L’Atto finale ribadiva il rifiuto dell’uso della forza
nella risoluzione delle controversie internazionali,
ed il reciproco riconoscimento, da parte dei Paesi
firmatari, dell’inviolabilità di “tutte le loro
frontiere, nonché quelle di tutti gli Stati in
Europa”. Questo era il punto che più interessava ai
sovietici: la sicurezza che l’«impero» conquistato con
la Seconda guerra mondiale non sarebbe stato più messo
in discussione dagli occidentali.
A leggere bene,
Helsinki sancì la cristallizzazione di un mondo
bipolare: più che di una ‘convergenza’, si trattava
del riconoscimento delle profonde diversità esistenti
tra Est ed Ovest. Cooperazione quindi, dal campo
culturale all’educazione, dall’ambiente ai commerci,
ma non integrazione.
Di particolare rilievo il paragrafo VII della «Dichiarazione
sui principi», Rispetto dei diritti dell'uomo e
delle libertà fondamentali, inclusa la libertà di
pensiero, coscienza e religione.
Testualmente, il paragrafo VII sanciva
che “gli Stati partecipanti rispettano i diritti
dell'uomo e le libertà fondamentali inclusa la libertà
di pensiero, coscienza, religione o credo, per tutti
senza distinzione di razza, sesso, lingua o religione. Essi promuovono e incoraggiano l'esercizio effettivo
delle libertà e dei diritti civili, politici,
economici, sociali, culturali ed altri che derivano
tutti dalla dignità inerente alla persona umana e sono
essenziali al suo libero e pieno sviluppo”. Si
trattava di principi che solo da pochi anni gli USA
applicavano integralmente e che in URSS non erano
rispettati.
La
libertà di coscienza veniva quindi riconosciuta come
un valore essenziale per le nuove forme della
cooperazione tra i due ‘blocchi’: la sua tutela,
sarebbe stata «promossa» ed «incoraggiata», ma non era
previsto alcun organo che ne verificasse la reale
applicazione. Questo fu il limite maggiore dell’Atto
finale.
La garanzia che tali principi sarebbero stati
tutelati era, nell’Atto finale, fortemente limitata
dall’impegno alla non-ingerenza negli affari interni
degli altri Stati. L’affermazione che “gli Stati
partecipanti rispettano i diritti dell'uomo e le
libertà fondamentali”, quando era evidente la costante
violazione degli stessi in URSS, era anche una
dimostrazione dell’impotenza occidentale di agire con
incisività in questo settore.
L’Occidente riuscì a far accettare ai sovietici il
principio del rispetto dei diritti umani, anche se non
riuscì a tutelarne la concreta attuazione. Gli Stati
Uniti erano senza dubbio consapevoli che il ‘rispetto’

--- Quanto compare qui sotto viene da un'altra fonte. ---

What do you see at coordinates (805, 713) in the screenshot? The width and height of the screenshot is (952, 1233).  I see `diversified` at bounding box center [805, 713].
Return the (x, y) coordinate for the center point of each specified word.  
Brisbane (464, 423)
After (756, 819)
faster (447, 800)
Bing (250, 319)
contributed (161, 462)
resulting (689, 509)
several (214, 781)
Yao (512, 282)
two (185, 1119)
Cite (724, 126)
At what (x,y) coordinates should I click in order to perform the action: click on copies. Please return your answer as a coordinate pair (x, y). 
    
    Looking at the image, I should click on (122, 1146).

dei diritti umani in URSS non sarebbe stato, dopo
Helsinki, diverso che in passato, ma su un piano
negoziale è difficile immaginare che avrebbero potuto
ottenere qualcosa in più di quanto pattuito.
L’Unione
Sovietica rimase un Paese chiuso, che mal vedeva ogni
ingerenza straniera: così come non aveva mai accettato
le ispezioni dell’ONU sull’arsenale nucleare in suo
possesso, altrettanto non accettò l’attività di
organismi stranieri nel controllo del rispetto dei
diritti umani.
L’utilità dei principi sanciti ad Helsinki, era
essenzialmente quella di mettere in maggiore risalto e
contraddizione ogni futura violazione degli stessi
compiuta dalle autorità sovietiche: ipotizzare che gli
occidentali avrebbero potuto ottenere, facendo
maggiori pressioni in tal senso, un’azione diretta che
ne verificasse la concreta applicazione, è pura
fantasia.
La strategia occidentale, nata dalla
consapevolezza di non poter ottenere tutto e subito, e
dalla necessità di non compromettere i rapporti con
l’URSS, avrebbe dato i suoi frutti non nell’immediato,
ma nel corso del tempo.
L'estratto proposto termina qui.